Why it matters operationally: At 10 false alerts/device/month across 200 devices, your monitoring center triages 2,000 false events monthly. At 12 minutes average per triage, that’s 400 staff hours — nearly 2.5 full-time positions dedicated entirely to investigating events that aren’t real.

4. Recidivism During Monitoring

What percentage of monitored individuals are rearrested or charged with a new offense during their monitoring period?

Benchmark: Washington DC’s program reduced new arrests by 24%. Cook County data showed EM reduced new pretrial cases by 7.4 percentage points versus unconditional release. England’s data shows 17% reconviction for EM community orders versus 22% without — with the greatest reductions for theft, robbery, and drug offenses.

How to measure: Track arrests, charges, and convictions for monitored individuals from enrollment date through monitoring end. Compare against a baseline: your jurisdiction’s recidivism rate for the same population without EM. If you don’t have a historical baseline, use the first 12 months of your program as the baseline and track improvement from there.

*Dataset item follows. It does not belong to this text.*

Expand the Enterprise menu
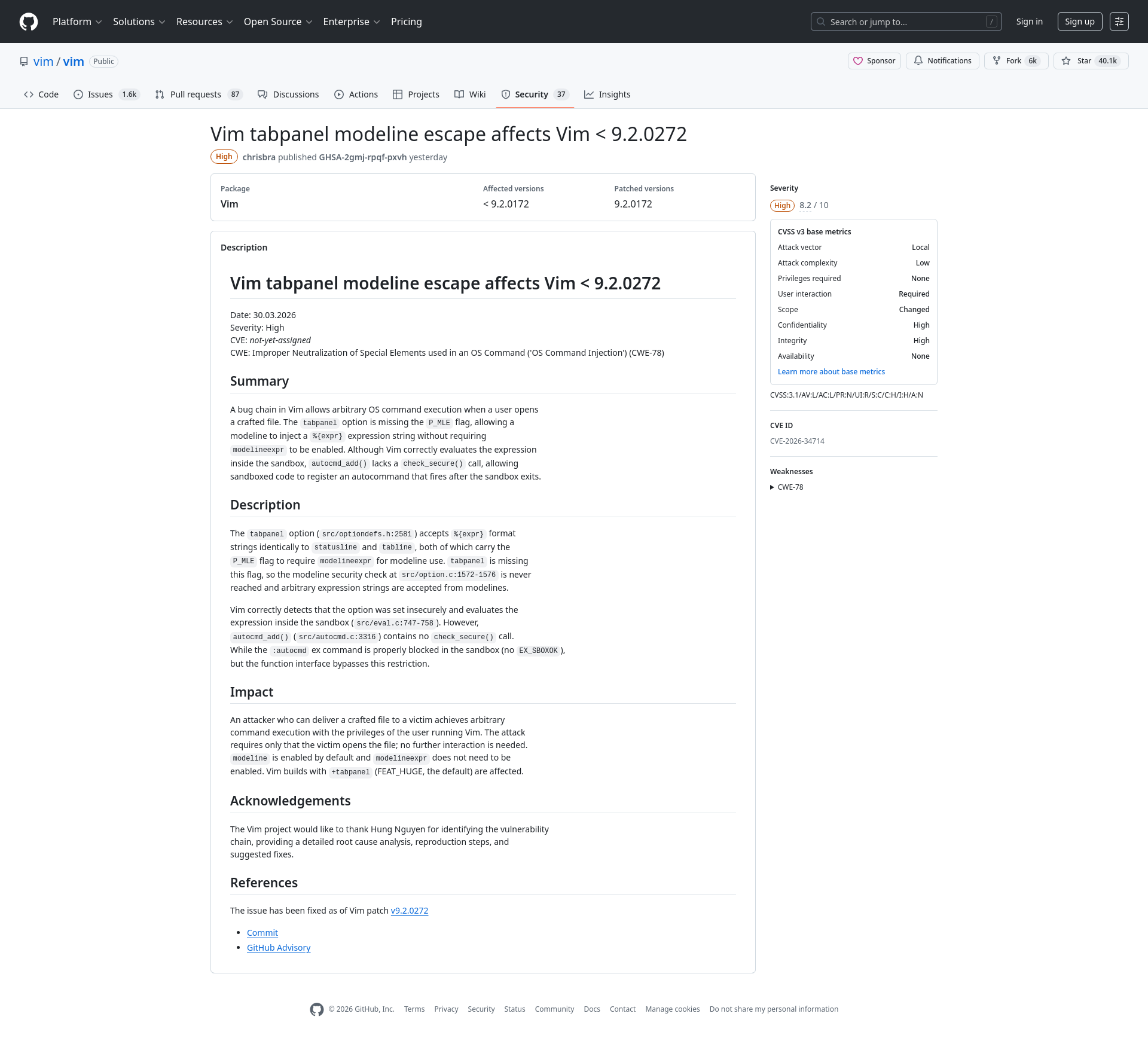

Nuance: Some EM programs will show higher detected recidivism because GPS data reveals behavior that would have gone undetected without monitoring. This is actually a sign the technology is working — the question is whether overall criminal behavior is reduced, not just whether you’re catching more of it.

5. Cost Per Supervised Day

What is the all-in cost to supervise one offender for one day on your EM program, including every expense category?

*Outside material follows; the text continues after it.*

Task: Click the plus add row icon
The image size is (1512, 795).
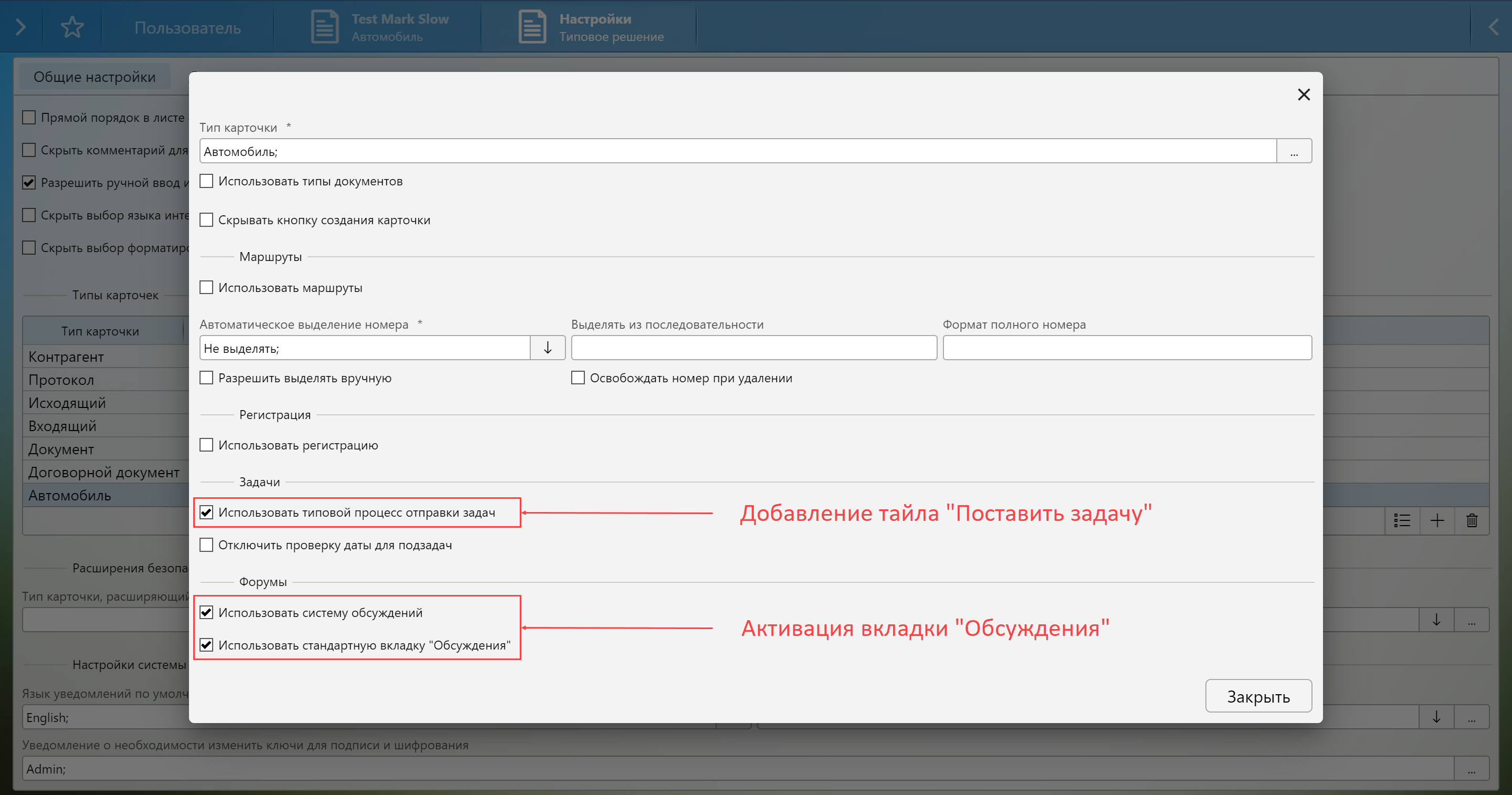Action: point(1437,520)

Include in the calculation:

  • Device costs (purchase/lease, amortized over lifespan)
  • Monitoring center staffing (salary + benefits, allocated per caseload)
  • Field officer time (proportional to EM caseload)
  • Software and data costs
  • Charger replacement and device damage/loss
  • Administrative overhead (enrollment processing, court reporting)
  • Training costs (initial and ongoing, amortized annually)

Benchmark: Washington DC documented approximately $2.05/day ($750/year). Commercial GPS monitoring services typically range from $5–$15/day. Your all-in number should be compared against your per-diem jail cost to demonstrate the savings ratio.

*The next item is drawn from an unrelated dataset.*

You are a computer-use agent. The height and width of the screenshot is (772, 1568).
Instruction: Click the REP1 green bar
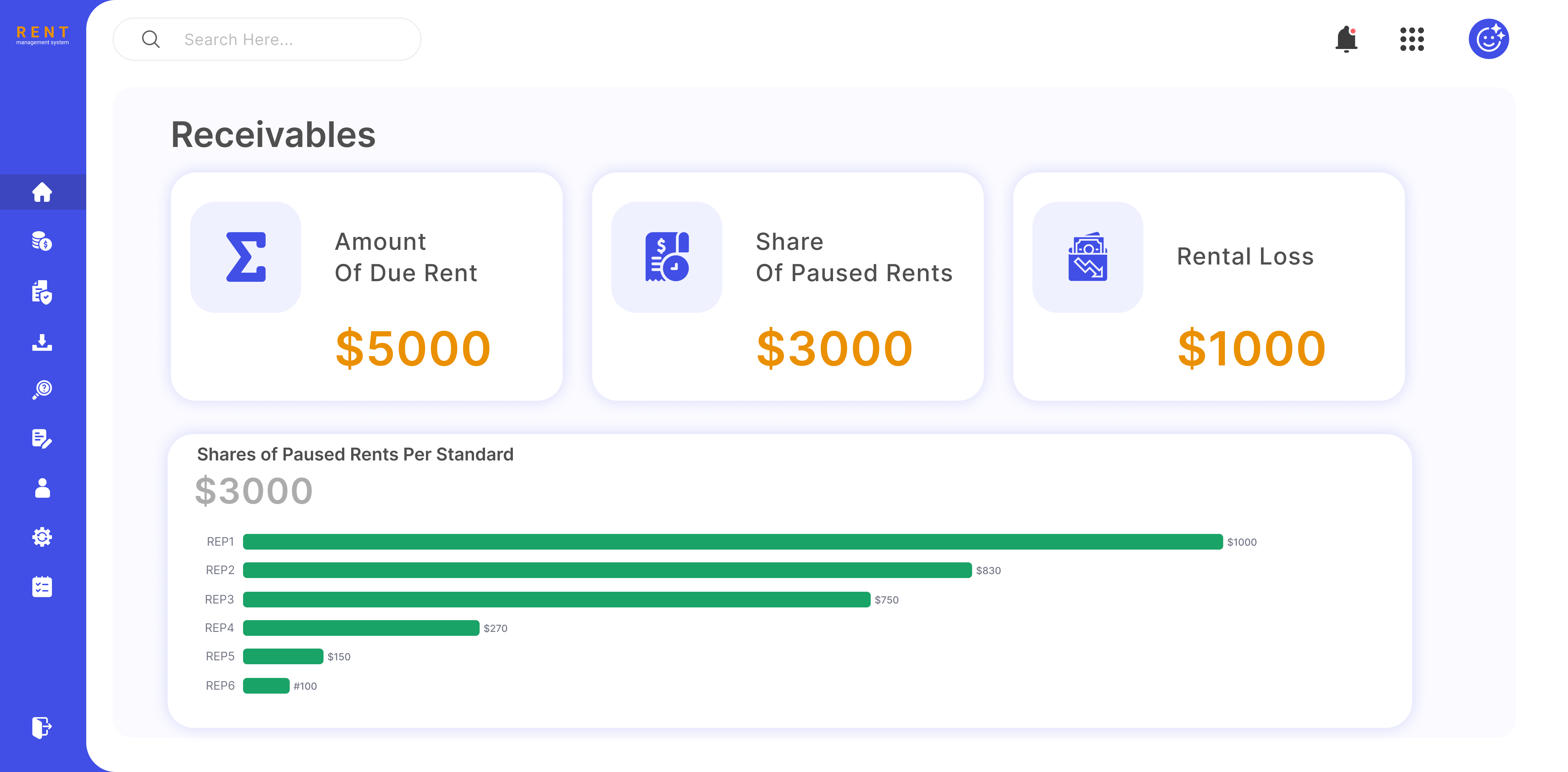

Secondary Metrics Worth Tracking

Metric What It Tells You Collection Method
Failure to appear (FTA) rate Are monitored defendants showing up for court? Court records matched to EM enrollment
Average response time to alerts How fast is your monitoring center reacting? Alert management system timestamps
Device uptime percentage What % of time is each device actively reporting? Monitoring platform analytics
Charging compliance rate What % of offenders maintain adequate battery? Low-battery alert frequency per offender
Officer caseload ratio How many EM cases per officer? Is it sustainable? HR and caseload assignment data
Victim contact incidents (DV) Zero is the target for DV exclusion zone programs Victim advocate reports, police reports
Employment retention Are monitored individuals maintaining jobs? Check-in interviews, employer verification

Building a Reporting Cadence

  • Daily: Alert volume and triage summary (monitoring center supervisors)
  • Weekly: Device status report — active, offline, low battery, pending swap (operations manager)
  • Monthly: Program dashboard: enrollment count, completion rate, false alert rate, diversion count, cost per day (program director)
  • Quarterly: Outcome report: recidivism, FTA, victim safety incidents, comparison to baseline (presented to agency leadership and funding bodies)
  • Annual: Comprehensive program evaluation with cost-benefit analysis (presented to county commissioners, legislature, or grant funders)

The Baseline Problem

You cannot prove your program works without data from before it started. Before launching, capture:

  • Average daily pretrial jail population for the 12 months prior
  • Per-diem jail cost
  • FTA rate for your target population (pretrial defendants) without EM
  • Recidivism rate during pretrial release without EM
  • Average pretrial detention length for your target population

This baseline is your program’s “before” picture. Every metric you report going forward will be compared against it.